Parents of very small children may want to look away now because what I’m about to write will make them feel sick.
ow that our daughters are 15 and 12, last week we traded in our old seven-seater kiddywagon for a sporty three-door car.
Oh we’d had some great times in that cavernous behemoth, bought in 2005 when we had two small children and a big lurcher that just about squeezed in on our frequent camping trips to the Lake District.
Clowns getting out of a taxi? That was us 10 times a summer, my friend.
But after 101,000 miles, a boot that unlocked when it felt like it, a driver’s wing mirror held on by brown parcel tape, a deep 6ft scar down the side from when some idiot (me) got it wedged on the corner of a trolley shelter in a supermarket car park and just kept going and a CD player that wouldn’t fast forward, we thought it was time for a change.
Back in 2005 our car was more often than not full of snot-nosed kids.
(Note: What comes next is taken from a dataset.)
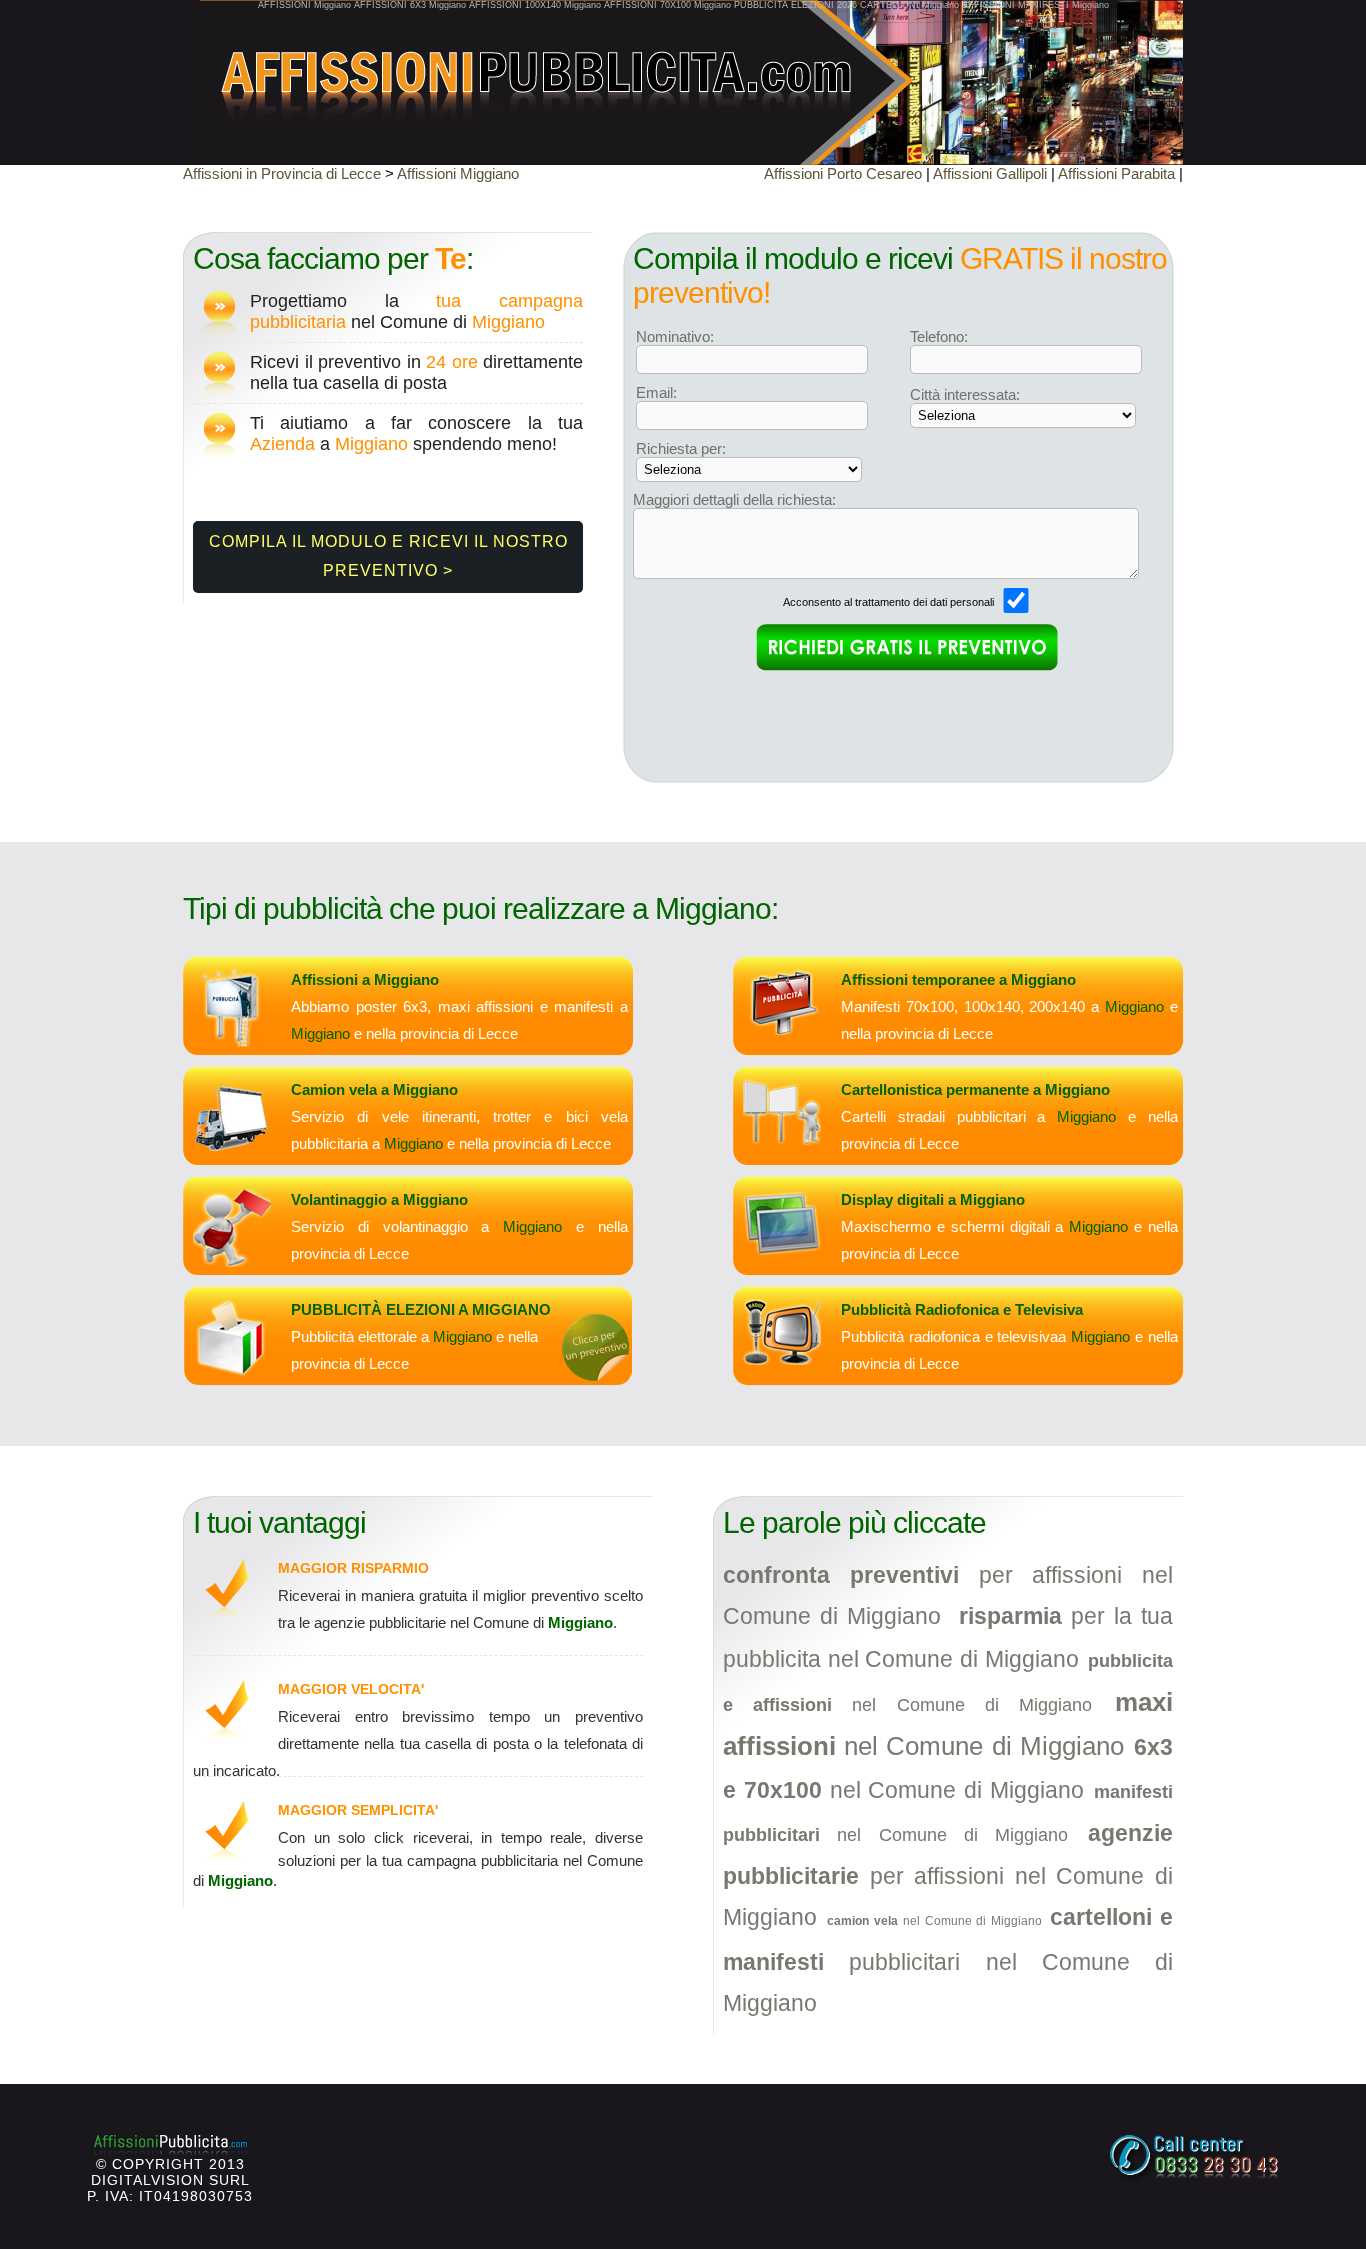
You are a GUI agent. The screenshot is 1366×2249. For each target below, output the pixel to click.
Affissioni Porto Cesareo (843, 173)
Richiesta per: (681, 448)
Like most young families’ cars it had that faint aroma of stale vomit and Greggs sausage rolls, which is the odour of choice of small children in transit.
Maybe Halfords could make a new air freshener scent to sit alongside ‘New Car Smell’ and ‘Forest Pine’… ‘Toddler Puke And Meat-Based Pastry’. It could catch on.
We got a bit emotional when it was time to say goodbye. That car held a lot of happy memories for our little family. And when the boss cleared it out before the handover there was a treasure trove of our children’s musical taste down the years in the glovebox.
Actually, treasure’s probably overegging it. Disney Princesses, Hannah Montana and Cheeky Girls’ CDs are nobody’s idea of a good time. But nine years of history was quickly forgotten when the boss was handed the keys to her sparkly new motor.
Compared to navigating our old ocean liner around Lancaster’s gridlocked roads, this baby is like pushing a pram. And with no booster seats, buggies and toddlers to cart around like the world’s weariest roadies that we were, two big doors and a boot is plenty thank you very much.